Task details: Using the entries below, output each line exactly from the first through the one that contains "Yavru kedi mamaları (110, 1306)".

Raw data:
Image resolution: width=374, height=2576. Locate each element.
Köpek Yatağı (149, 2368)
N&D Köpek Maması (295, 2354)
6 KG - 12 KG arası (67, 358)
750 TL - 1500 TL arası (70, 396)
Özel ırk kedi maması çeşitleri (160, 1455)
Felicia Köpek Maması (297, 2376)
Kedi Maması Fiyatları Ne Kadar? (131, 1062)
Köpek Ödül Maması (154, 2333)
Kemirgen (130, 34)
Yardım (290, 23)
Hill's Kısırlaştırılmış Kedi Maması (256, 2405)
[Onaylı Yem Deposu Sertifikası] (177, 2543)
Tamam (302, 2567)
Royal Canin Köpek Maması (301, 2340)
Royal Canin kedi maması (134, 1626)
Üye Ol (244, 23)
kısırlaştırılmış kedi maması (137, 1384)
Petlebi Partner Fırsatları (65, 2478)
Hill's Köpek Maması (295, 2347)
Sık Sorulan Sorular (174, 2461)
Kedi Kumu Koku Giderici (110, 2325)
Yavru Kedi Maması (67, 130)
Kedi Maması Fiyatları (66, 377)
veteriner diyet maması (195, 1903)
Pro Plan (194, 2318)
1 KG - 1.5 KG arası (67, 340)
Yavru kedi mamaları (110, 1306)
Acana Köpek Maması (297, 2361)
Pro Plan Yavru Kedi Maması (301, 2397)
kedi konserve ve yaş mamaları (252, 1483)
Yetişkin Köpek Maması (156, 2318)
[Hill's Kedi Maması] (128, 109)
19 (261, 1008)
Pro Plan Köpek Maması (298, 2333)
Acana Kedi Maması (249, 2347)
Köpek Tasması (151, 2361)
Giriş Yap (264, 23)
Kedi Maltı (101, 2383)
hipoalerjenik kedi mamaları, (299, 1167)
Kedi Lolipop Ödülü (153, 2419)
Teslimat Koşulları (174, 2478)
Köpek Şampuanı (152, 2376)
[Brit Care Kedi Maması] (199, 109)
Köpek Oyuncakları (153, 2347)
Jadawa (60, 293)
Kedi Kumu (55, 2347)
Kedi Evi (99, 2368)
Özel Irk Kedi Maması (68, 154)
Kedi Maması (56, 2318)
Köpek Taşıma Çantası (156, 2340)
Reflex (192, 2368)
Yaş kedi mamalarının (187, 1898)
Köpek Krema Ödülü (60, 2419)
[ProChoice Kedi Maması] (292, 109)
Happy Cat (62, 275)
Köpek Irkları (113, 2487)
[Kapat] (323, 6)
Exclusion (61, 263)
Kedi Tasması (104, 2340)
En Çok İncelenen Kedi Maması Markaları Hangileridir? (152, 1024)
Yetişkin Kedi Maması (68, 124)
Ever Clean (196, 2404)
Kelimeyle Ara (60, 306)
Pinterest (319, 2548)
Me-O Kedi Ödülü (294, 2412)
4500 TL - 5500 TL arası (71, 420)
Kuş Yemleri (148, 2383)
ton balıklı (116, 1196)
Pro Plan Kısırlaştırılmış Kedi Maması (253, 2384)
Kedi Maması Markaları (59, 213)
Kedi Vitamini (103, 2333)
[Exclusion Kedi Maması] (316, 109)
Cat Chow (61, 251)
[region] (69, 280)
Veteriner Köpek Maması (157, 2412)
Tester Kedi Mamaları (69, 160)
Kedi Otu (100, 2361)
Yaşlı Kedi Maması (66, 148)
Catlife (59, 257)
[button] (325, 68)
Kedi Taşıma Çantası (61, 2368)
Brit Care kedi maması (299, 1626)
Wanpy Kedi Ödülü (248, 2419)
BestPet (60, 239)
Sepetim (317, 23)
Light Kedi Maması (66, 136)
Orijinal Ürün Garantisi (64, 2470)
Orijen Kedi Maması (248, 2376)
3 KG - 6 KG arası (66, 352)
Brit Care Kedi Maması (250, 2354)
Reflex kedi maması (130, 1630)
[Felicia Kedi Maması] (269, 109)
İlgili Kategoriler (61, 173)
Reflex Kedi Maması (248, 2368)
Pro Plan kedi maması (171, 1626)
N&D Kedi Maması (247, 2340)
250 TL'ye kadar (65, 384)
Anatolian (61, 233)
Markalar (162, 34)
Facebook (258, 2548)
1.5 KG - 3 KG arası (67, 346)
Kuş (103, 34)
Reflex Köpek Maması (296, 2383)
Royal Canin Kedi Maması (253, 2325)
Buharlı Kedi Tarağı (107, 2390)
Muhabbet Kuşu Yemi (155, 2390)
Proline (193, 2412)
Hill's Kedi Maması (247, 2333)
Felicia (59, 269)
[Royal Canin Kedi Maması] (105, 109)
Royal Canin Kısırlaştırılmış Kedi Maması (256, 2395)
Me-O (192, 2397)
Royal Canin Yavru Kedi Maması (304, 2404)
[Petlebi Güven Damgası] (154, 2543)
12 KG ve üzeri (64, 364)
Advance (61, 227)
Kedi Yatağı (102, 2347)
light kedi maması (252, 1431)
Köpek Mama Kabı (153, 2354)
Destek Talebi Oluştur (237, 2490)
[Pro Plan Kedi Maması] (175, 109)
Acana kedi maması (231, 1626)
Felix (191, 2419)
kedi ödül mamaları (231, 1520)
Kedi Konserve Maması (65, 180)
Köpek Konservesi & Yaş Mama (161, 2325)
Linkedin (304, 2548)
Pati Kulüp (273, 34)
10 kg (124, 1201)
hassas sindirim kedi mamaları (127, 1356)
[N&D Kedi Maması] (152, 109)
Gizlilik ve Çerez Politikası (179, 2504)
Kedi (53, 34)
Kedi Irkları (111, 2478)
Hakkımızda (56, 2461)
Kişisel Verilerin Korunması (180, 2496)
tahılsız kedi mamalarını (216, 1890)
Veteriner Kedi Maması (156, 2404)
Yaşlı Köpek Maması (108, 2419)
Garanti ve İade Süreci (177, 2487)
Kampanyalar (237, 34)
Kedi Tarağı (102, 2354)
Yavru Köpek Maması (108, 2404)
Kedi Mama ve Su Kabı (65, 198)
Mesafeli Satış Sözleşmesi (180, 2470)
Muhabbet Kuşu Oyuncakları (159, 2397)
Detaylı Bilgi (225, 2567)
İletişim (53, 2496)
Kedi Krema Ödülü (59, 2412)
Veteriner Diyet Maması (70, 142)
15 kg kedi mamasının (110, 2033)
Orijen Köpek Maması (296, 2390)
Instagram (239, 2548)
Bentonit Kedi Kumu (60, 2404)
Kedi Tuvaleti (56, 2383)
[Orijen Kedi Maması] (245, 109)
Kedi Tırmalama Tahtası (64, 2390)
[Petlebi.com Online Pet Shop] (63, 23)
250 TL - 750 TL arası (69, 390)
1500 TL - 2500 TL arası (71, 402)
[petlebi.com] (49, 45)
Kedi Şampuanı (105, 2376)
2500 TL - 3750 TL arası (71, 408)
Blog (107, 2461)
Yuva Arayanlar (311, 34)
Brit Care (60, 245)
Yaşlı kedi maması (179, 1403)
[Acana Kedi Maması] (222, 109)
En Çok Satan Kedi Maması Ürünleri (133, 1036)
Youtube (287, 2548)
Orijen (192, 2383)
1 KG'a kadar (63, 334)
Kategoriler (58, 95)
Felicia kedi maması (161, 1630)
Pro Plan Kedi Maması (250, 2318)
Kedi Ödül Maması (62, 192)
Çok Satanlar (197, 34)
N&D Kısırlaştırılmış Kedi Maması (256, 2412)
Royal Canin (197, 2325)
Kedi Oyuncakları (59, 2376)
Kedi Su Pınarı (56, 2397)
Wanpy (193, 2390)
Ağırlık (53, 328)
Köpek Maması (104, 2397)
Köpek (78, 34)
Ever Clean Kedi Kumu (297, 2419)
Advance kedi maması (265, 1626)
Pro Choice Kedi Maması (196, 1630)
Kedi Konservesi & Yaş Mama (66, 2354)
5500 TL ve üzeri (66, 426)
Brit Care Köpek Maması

The completed task:
Image resolution: width=374, height=2576. Locate each element.
Köpek Yatağı (149, 2368)
N&D Köpek Maması (295, 2354)
6 KG - 12 KG arası (67, 358)
750 TL - 1500 TL arası (70, 396)
Özel ırk kedi maması çeşitleri (160, 1455)
Felicia Köpek Maması (297, 2376)
Kedi Maması Fiyatları Ne Kadar? (131, 1062)
Köpek Ödül Maması (154, 2333)
Kemirgen (130, 34)
Yardım (290, 23)
Hill's Kısırlaştırılmış Kedi Maması (256, 2405)
[Onaylı Yem Deposu Sertifikası] (177, 2543)
Tamam (302, 2567)
Royal Canin Köpek Maması (301, 2340)
Royal Canin kedi maması (134, 1626)
Üye Ol (244, 23)
kısırlaştırılmış kedi maması (137, 1384)
Petlebi Partner Fırsatları (65, 2478)
Hill's Köpek Maması (295, 2347)
Sık Sorulan Sorular (174, 2461)
Kedi Kumu Koku Giderici (110, 2325)
Yavru Kedi Maması (67, 130)
Kedi Maması Fiyatları (66, 377)
veteriner diyet maması (195, 1903)
Pro Plan (194, 2318)
1 KG - 1.5 KG arası (67, 340)
Yavru kedi mamaları (110, 1306)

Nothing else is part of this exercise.